Convivono nelle società moderne i potenziali di una società libera in un rapporto co-produttivo con la natura e la realtà di una crisi ecologica che minaccia la distruzione della base naturale della vita umana sul pianeta. Una crisi ecologica che anche molti ambientalisti vedono in modo riduttivo come un problema dei territori devastati intorno a Chernobyl e Fukushima e degli animali che muoiono nella marea nera del Golfo di Messico. Le catastrofi ambientali, causate dal DDT, dall’avaria di qualche petroliera, dall’incendio in una centrale nucleare, sono solo la punta dell’iceberg, sintomi di un rapporto uomo-natura profondamente squilibrato e distruttivo. Il problema è il funzionamento quotidiano della società industriale che rompe i cicli naturali e inverte la dinamica dell’evoluzione naturale, della storia della vita. La natura si è evoluta spontaneamente verso forme sempre più ricche, variegate, differenziate. Le società industriali riducono la spontaneità, l’eterogeneità, la diversità, trasformando l’humus in sabbia, sostituendo materiali naturali come il legno, l’argilla, la pietra con l’acciaio, il vetro, il cemento. Il peccato originale delle società industriali è di riportare indietro l’orologio dell’evoluzione, violando con interventi troppo estesi (emissione di CO2 in atmosfera) e troppo profondi (tecnologia nucleare, biogenetica) i cicli naturali. Anticipando largamente il pensiero della sostenibilità e il concetto dell’impronta ecologica Murray Bookchin non si ferma alla descrizione e alla denuncia ma cerca con grande capacità teorica di analisi e sintesi di andare alle radici della crisi ecologica.

Non solo ogni problema ecologico ha un versante sociale, ma la crisi ecologica si risolverà solo con una trasformazione profonda delle società capitaliste. La minaccia della distruzione della base naturale della vita, dell’autosterminio, ha messo all’ordine del giorno dell’umanità una società razionale ed ecologica; un sogno storico che nella nostra epoca, a causa della crisi ecologica, è diventato una necessità, ma visto lo sviluppo di tecniche potenzialmente capaci di liberare il mutamento anche una concreta possibilità.

Dall’anarchismo dell’abbondanza al municipalismo libertario

Una società ecologica post-scarcity si organizzerà in unità a misura d’uomo, arriverà alle sue decisioni attraverso una democrazia diretta basata sull’uguaglianza degli ineguali, faccia a faccia.

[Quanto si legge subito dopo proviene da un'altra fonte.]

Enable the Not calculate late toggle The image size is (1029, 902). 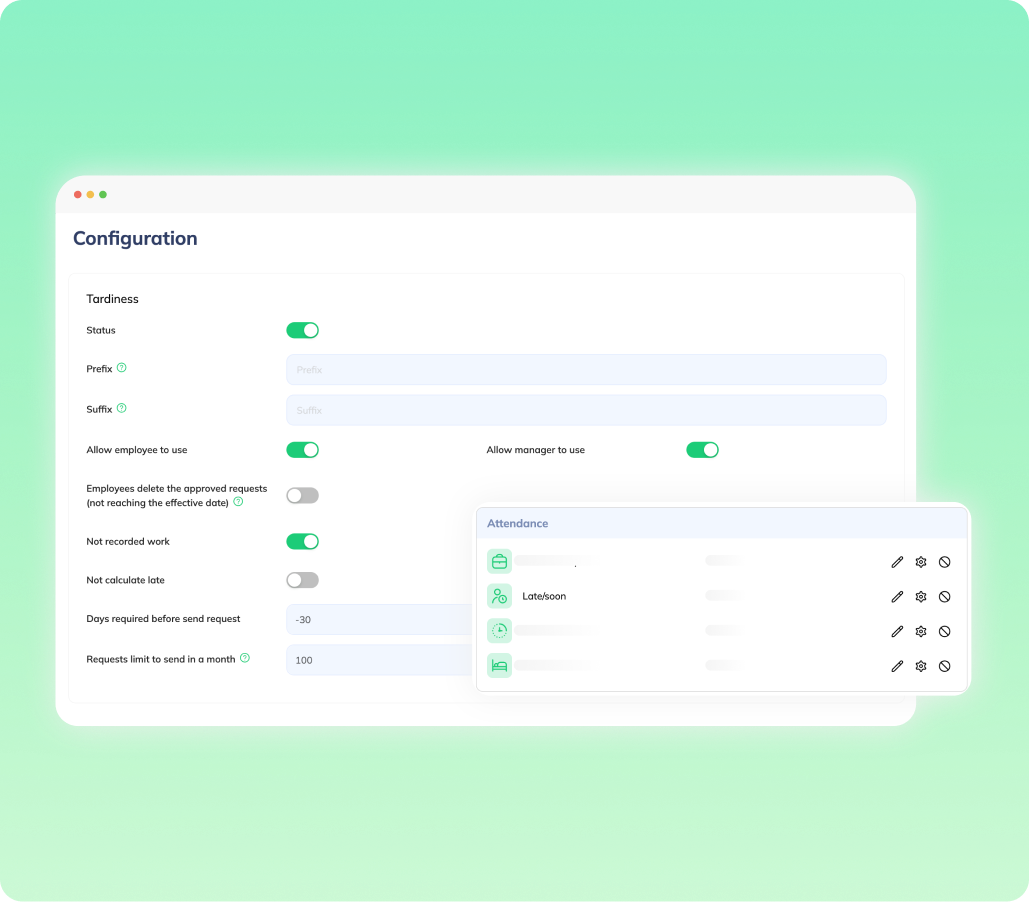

Nella storia delle idee e della prassi politica quest’immagine ha un nome: anarchismo, l’opposizione radicale contro il dominio e la gerarchia e la riorganizzazione della società in forme comunitarie e decentrate di democrazia diretta (Bookchin parlerà più tardi di «municipalismo libertario»). Parte da Bakunin, Kropotkin e Malatesta che gli forniscono un quadro teorico e storico di critica dei tratti centralisti e gerarchici del marxismo. «Gli anarchici, o perlomeno gli anarco-comunisti riconoscono la necessità di una forma di organizzazione. Ribadirlo ulteriormente sarebbe tanto assurdo, quanto discutere se il marxismo riconoscesse o meno la necessità di una rivoluzione sociale. Il problema non è quello», scrive già in Listen, Marxist!, «della necessità o meno di un’organizzazione, bensì di stabilire quale forma di organizzazione gli anarco-comunisti volessero instaurare. Ciò che le varie forme anarco-comuniste hanno in comune è lo sviluppo organico dal basso verso l’alto, l’assenza di organismi creati e orchestrati dall’alto» .

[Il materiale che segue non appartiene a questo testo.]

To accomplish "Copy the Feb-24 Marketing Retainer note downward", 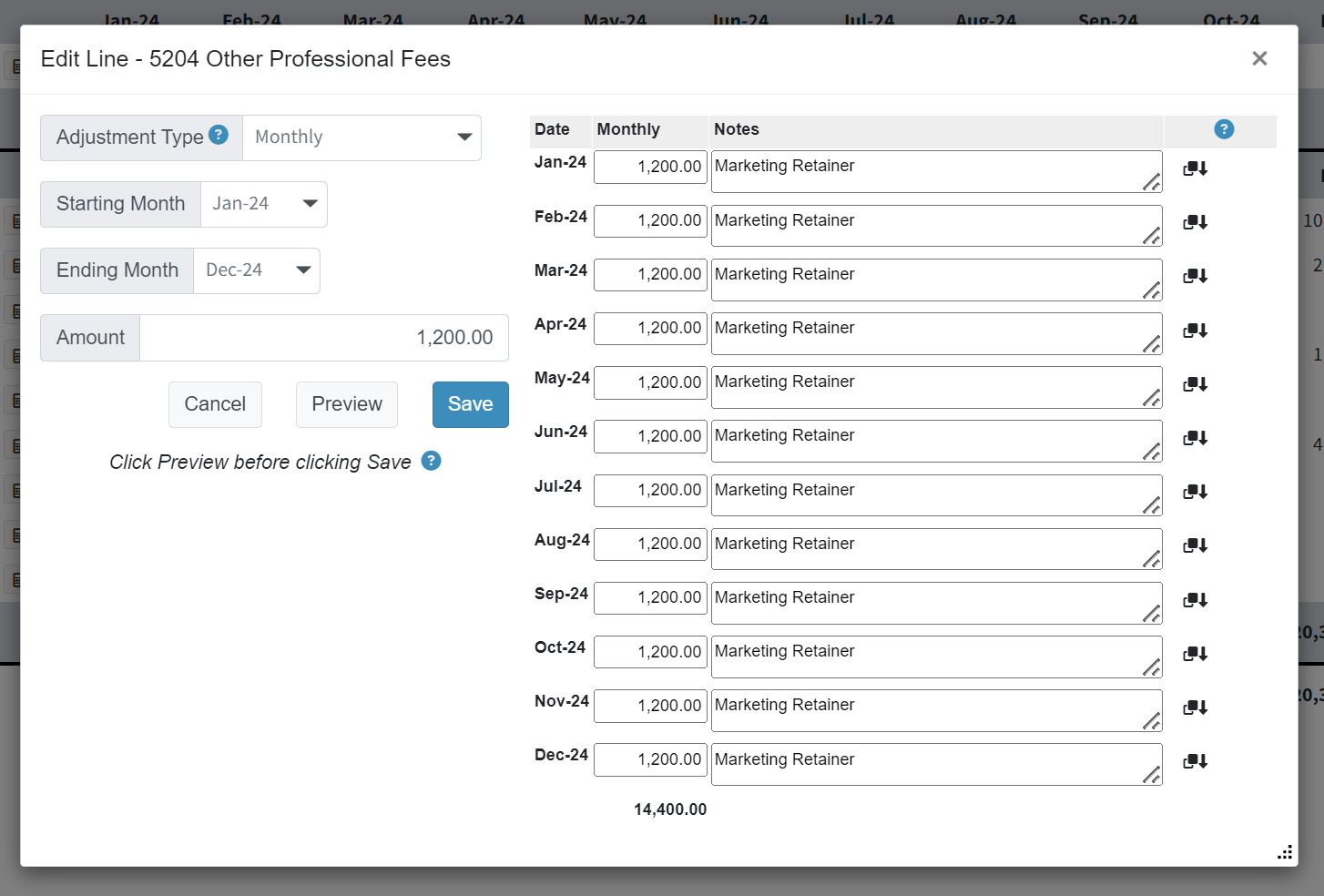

Con questa insistenza sugli elementi anticipatori di una nuova società ecologica da costruire dentro la società classista esistente Murray Bookchin parlava al cuore della generazione di Woodstock. La sensazione che il tutto doveva cambiare trovava nell’ecologia sociale dell’anarchismo post-scarsità una coerente espressione e prospettiva. La possibilità di riorganizzare anche le società moderne complesse in unità decentrate relativamente autosufficienti che possono gestirsi in una democrazia diretta faccia a faccia nasce con lo sviluppo tecnologico che permette di produrre, come Bookchin insiste già nel 1965 in Towards a Liberatory Technology, la grande maggioranza dei beni e servizi ad alto livello tecnologico e di produttività del lavoro in unità di dimensioni contenute, collocate armoniosamente nelle infrastrutture urbane e nell’ambiente naturale.

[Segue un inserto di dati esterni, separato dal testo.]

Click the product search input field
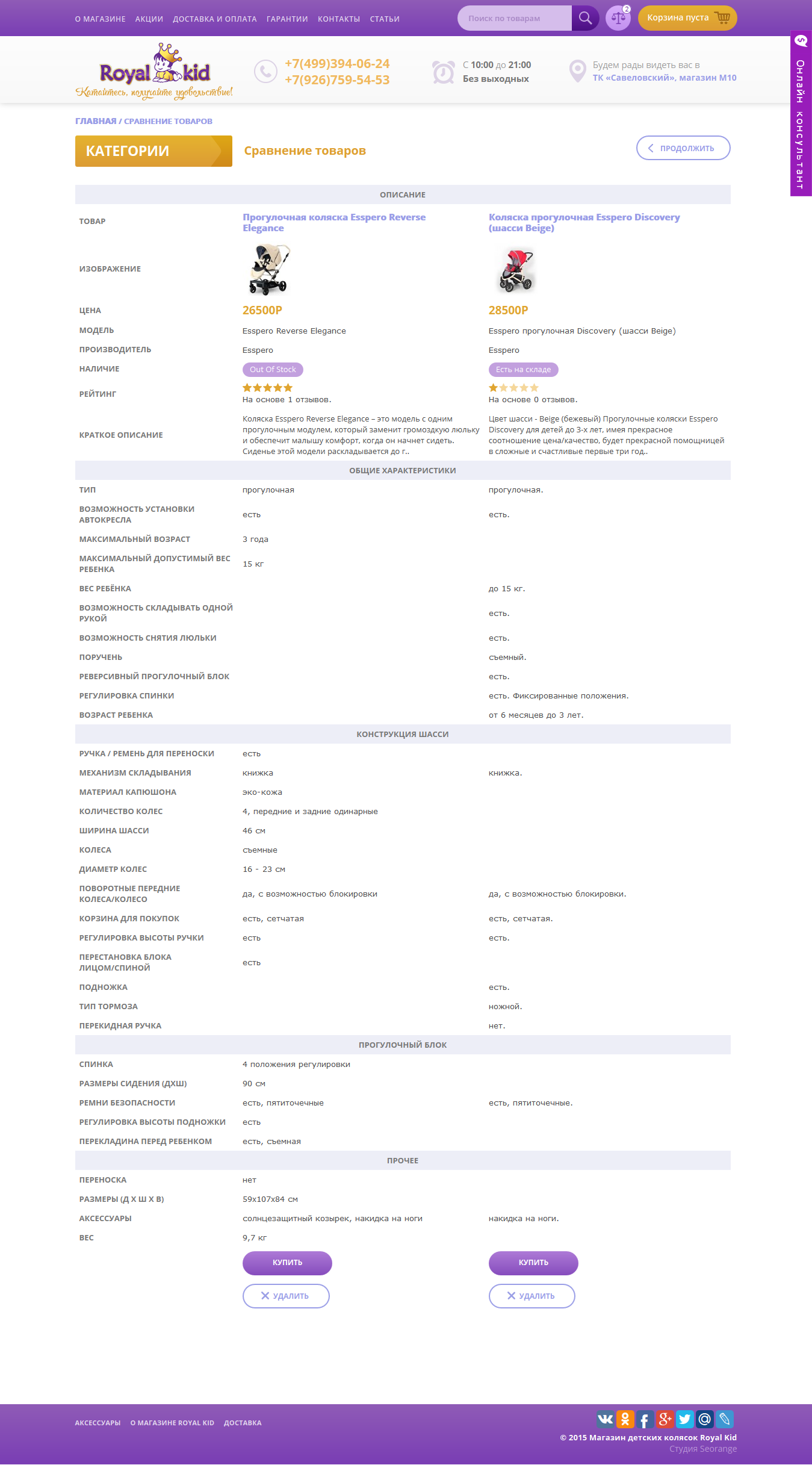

La necessità del municipalismo libertario invece nasce dalla distruttività dell’estrema divisione globale del lavoro. «Al di là dell’assurda irrazionalità di decine di milioni di persone ammassate in centri urbani congestionati, deve necessariamente esistere, per soddisfare i bisogni umani, l’attuale spropositata divisione internazionale del lavoro? O non esiste piuttosto per procurare enormi profitti alle imprese multinazionali? Dobbiamo ignorare gli effetti ecologici dovuti al saccheggio delle risorse del Terzo Mondo, o la follia di una vita economica che dipende dalle aree ricche di petrolio» . Bookchin preconizza una «nuova rivoluzione industriale» (che qualche decennio dopo si chiamerà «Terza rivoluzione industriale») che sostituirà un apparato produttivo altamente centralizzato, obsoleto e sprecone, disegnato per buttare fuori immense quantità di robaccia di breve durata, con nuove tecnologie ecologiche che producono beni di qualità da materiali compatibili con l’ambiente. Insieme con nuove infrastrutture urbane costituiranno la base materiale per la nuova società ecologica. Un’utopia aperta e pragmatica che unisce l’ambiente naturale e costruito.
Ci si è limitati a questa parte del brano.